What will constitute reasonable oversight by directors over their company’s anti-corruption compliance program may vary somewhat, depending upon the particular facts and circumstances of a company’s operations and the compliance risks that these operations engender. This raises the question of what a director must do to exercise reasonable oversight and protect the company and himself or herself from liability. However, certain elements of what directors must do to exercise such oversight seem clear. At the highest level of generality, the board must attempt to ensure that the company has adequate anticorruption compliance policies, procedures and controls in place. To accomplish this, the board should monitor the implementation and effectiveness of the company’s compliance program on an regular basis. Directors can do this by being actively involved in fulfilling their oversight responsibility, attending board meetings, reviewing and evaluating the information provided, and inquiring further when presented with questionable circumstances or potential compliance issues. The board cannot ignore red flags or fail to investigate them and take action. Once the board knows about a potential compliance issue, it must act to address it.

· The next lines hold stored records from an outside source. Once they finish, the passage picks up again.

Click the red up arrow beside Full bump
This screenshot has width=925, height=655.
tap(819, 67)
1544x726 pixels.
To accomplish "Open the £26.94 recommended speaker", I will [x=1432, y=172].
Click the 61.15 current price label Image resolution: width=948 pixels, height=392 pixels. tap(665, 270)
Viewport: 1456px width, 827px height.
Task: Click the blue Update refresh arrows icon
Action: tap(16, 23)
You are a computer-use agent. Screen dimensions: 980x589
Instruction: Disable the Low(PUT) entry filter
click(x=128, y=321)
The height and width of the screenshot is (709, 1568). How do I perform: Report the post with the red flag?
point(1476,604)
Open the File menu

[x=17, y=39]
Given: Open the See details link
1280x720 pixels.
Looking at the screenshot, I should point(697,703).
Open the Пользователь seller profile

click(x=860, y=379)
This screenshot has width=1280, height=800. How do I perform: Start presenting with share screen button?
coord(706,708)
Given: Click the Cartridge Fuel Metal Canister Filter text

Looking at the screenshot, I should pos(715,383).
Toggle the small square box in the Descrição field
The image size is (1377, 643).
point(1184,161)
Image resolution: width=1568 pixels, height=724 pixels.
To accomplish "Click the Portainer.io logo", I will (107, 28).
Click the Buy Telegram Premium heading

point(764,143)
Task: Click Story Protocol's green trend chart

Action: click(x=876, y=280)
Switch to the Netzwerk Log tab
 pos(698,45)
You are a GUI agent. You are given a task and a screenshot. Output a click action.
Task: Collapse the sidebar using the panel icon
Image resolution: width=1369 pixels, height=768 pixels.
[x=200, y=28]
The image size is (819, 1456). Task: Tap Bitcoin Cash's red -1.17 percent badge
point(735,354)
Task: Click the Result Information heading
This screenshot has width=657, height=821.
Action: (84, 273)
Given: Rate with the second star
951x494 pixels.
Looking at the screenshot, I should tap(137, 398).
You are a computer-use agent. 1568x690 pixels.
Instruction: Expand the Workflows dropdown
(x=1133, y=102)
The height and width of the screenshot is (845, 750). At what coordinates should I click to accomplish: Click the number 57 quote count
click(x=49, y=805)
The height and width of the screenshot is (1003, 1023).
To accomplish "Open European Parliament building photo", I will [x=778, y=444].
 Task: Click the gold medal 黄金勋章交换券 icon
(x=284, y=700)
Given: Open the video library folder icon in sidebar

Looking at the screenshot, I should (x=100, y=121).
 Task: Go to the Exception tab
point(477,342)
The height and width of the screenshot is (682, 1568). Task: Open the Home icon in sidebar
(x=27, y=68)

The board also should receive anti-corruption compliance briefings and training on a regular basis. While the U.S. government recommends that compliance officers report to the board at least annually on the implementation and effectiveness of the compliance program, my firm recommends quarterly presentations to the board on any ongoing internal investigations, general developments in anti-corruption laws and recent enforcement actions and trends, specific compliance challenges the company is facing, and what is being done to address those challenges.

Finally, the board should maintain an open line of communication with the company’s compliance team. This can be accomplished in various ways, for example, through written direction to bring any suspect matter or concern to the audit committee promptly, without waiting for the next regularly scheduled meeting. As recently noted by Joan Meyer in a presentation to National Association of Corporate Directors directors, “There should be a direct, unobstructed line of communications between the compliance function and the board.3 Boards need to hear directly from the corporate compliance officers for the ‘unvarnished truth’ that could get diluted when only the general counsel reports to the board.”

CONCLUSION

The changed business environment has created new and increased FCPA compliance risks for companies in the A&D industry. The U.S. government takes the position that companies’ boards of directors are responsible for being knowledgeable about and exercising reasonable oversight over their companies’ compliance programs to address this compliance risk. Recent case law indicates that both companies and their directors may face liability under the FCPA for failure to properly fulfill this responsibility.

By taking the actions noted above to demonstrate that it takes its governance responsibilities with respect to anti-corruption compliance seriously, the board (along with senior management) will set the proper tone for the company and help to establish and maintain a culture of compliance throughout the entire organization.

Of course, in taking these actions, there is no substitute for genuine interest and commitment on the part of the directors to ensuring the company’s strict compliance with the FCPA. There also is no substitute for the careful exercise of their judgment in identifying and addressing the FCPA compliance risks that are certain to arise in the course of doing business internationally. Taking these actions with the requisite commitment to compliance and exercise of informed judgment will help protect the company and its directors, officers and employees from potentially draconian criminal and civil penalties under the FCPA and other applicable anti-corruption laws and will best serve the interests of the company and its shareholders.